Jones' adult son Luke, who wore a handgun on his hip because of death threats against church members, told reporters his father would fly to New York later on Friday.
Asked whether the burning of the Holy Quran was going ahead, he replied: "As of right now, no."
OPPOSITION AND PROTESTS
The proposed location of the New York center has drawn opposition from many Americans who say it is insensitive to families of victims of the attacks that killed nearly 3,000, while the threatened burning plan by the tiny Dove World Outreach Center has touched off anger in the Muslim world.
Thousands of people took to the streets across Afghanistan on Friday, some threatening to attack US bases.
One protester was shot dead and several were wounded outside a German-run NATO base in northeast Afghanistan and NATO said it was investigating. Demonstrations later spread to the capital, Kabul, and at least four other provinces.

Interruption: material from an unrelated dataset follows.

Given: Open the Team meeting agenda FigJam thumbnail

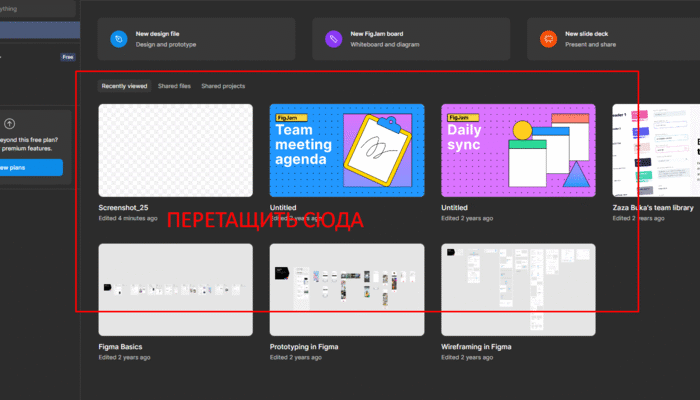Looking at the screenshot, I should 346,150.
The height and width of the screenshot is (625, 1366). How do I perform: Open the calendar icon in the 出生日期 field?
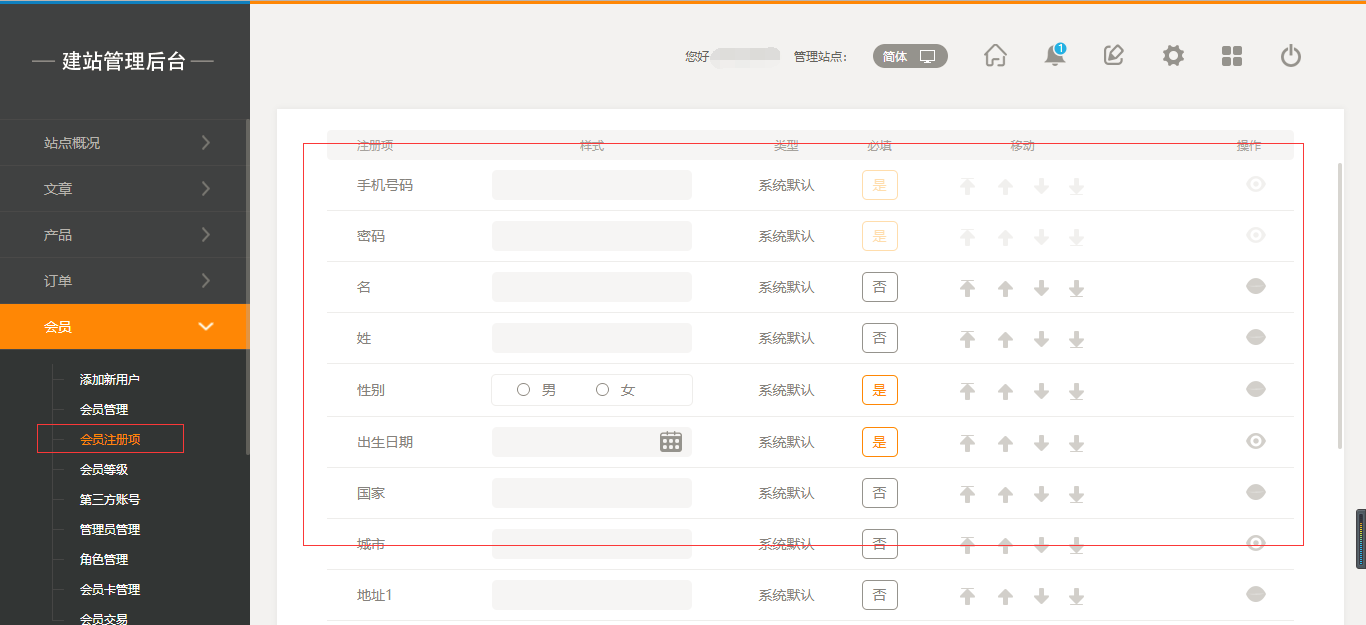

Officials said the German-run base was singled out after German Chancellor Angela Merkel on Wednesday paid tribute to freedom of speech at a ceremony for a Dane whose cartoon of the Prophet Mohammad sparked deadly protests five years ago.

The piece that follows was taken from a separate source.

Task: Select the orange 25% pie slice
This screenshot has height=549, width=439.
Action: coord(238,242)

Jones' plan drew criticism on Thursday from US President Barack Obama, who warned it could provoke al Qaeda suicide bombings and other violence.

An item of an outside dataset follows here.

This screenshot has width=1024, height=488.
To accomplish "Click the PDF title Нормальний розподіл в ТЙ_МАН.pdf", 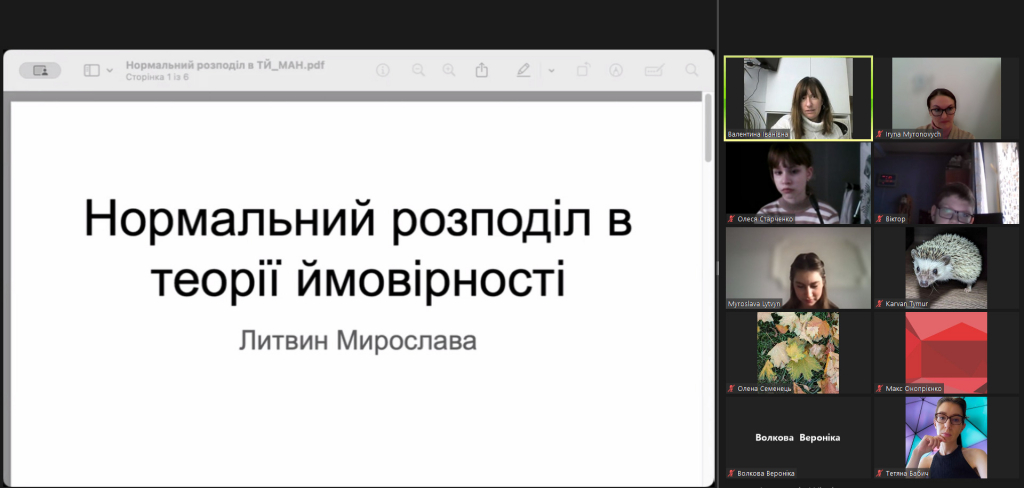I will coord(225,65).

US Defense Secretary Robert Gates called Jones directly on Thursday to urge him not to go ahead, a Pentagon official said.
Pentagon spokesman Geoff Morrell said Gates had expressed "grave concern" in the brief telephone call with Jones that his plan "would put the lives of our forces at risk, especially in Iraq and Afghanistan."
A crowd, estimated at 10,000 by a government official, poured out of mosques into the streets of Faizabad, the capital of Badakhshan in Afghanistan's northeast, after special prayers for Eid al-Fitr.
"WE WILL ATTACK BASES"
Several hundred gathered in a Kabul northern district, and about 2,000 marched on a government building in western Farah, officials and witnesses said. There were protests in nearby Badghis in the northwest and Ghor and Herat in the west.
In eastern Nangahar, tribal chiefs threatened to attack NATO bases if Jones went ahead with the plan. "If they do this, we will attack American bases and close the highway used by convoys supplying American troops," a cleric named Zahidullah said.